Expect four to eight weeks for initial placements from a new PR engagement. Sustained coverage that builds real brand authority takes three to six months. Companies that stick with it see faster results over time because journalists are more receptive to founders who already have a media track record.

Frequently asked questions

When is the right time for a startup to invest in PR?

The most common trigger is an upcoming funding round. Investors check media presence before taking meetings, and three to five placements in publications like Tech in Asia or The Business Times does more for investor confidence than another slide in the pitch deck. Post-revenue startups seeking funding get the most ROI from PR. Pre-launch or stealth stage startups should wait until the product can handle public scrutiny.

Should a startup hire an agency or do PR in-house?

Below Series B, an agency or platform is almost always cheaper. A PR hire in Singapore runs SGD 3,500 to SGD 7,000 per month in salary alone, before tools and management time. An AI assisted PR platform gives you a team with working journalist relationships for less than a single hire would cost. In-house makes sense once your PR needs are complex enough to justify a full-time role.

Can a startup get PR coverage without a PR agency?

Yes, but it requires time and persistence. Founders who invest in journalist relationships, write their own press releases, and pitch targeted stories can secure coverage independently. The challenge is that PR outreach competes with everything else a founder needs to do.
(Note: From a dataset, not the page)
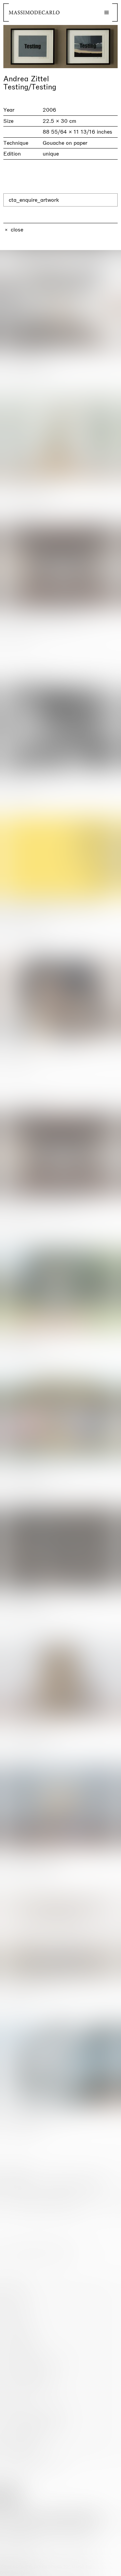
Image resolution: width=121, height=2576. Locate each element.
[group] (60, 46)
Most founders manage one or two successful pitches before the time cost becomes unsustainable, which is when a focused agency or platform pays for itself.

What is the difference between PR and content marketing for startups?

PR earns coverage through third party publications. Journalists and editors decide whether your story runs. Content marketing publishes on channels you control: your blog, social media, and newsletter. Both build credibility, but PR carries more weight because the endorsement comes from someone with no incentive to promote you. For startups, PR also tends to stretch further per dollar because one placement reaches the publication's full readership.

How much does startup PR cost in Singapore?

Traditional full service agencies in Singapore charge SGD 5,000 to SGD 20,000 or more per month on retainer. Boutique agencies run SGD 2,000 to SGD 5,000. AI assisted platforms like Alpha Story start from under SGD 1,000 per month. Freelance PR consultants cost SGD 2,000 to SGD 5,000 per month. For seed and Series A startups, an AI assisted platform for regular outreach plus freelance support for key moments like funding announcements is typically the most cost effective combination.

Related resources

Work with a startup PR agency built for growing businesses. See how we pitched Doerscircle and OtterHalf to the media. Read our guides on affordable PR solutions and getting started with tech PR. Book a free PR consultation to get started.

Copy link to article
Copy link to clipboard
Share on LinkedIn
Share article to LinkedIn
Share on X or Twitter
Share article to X

Continue reading

Explore PR further.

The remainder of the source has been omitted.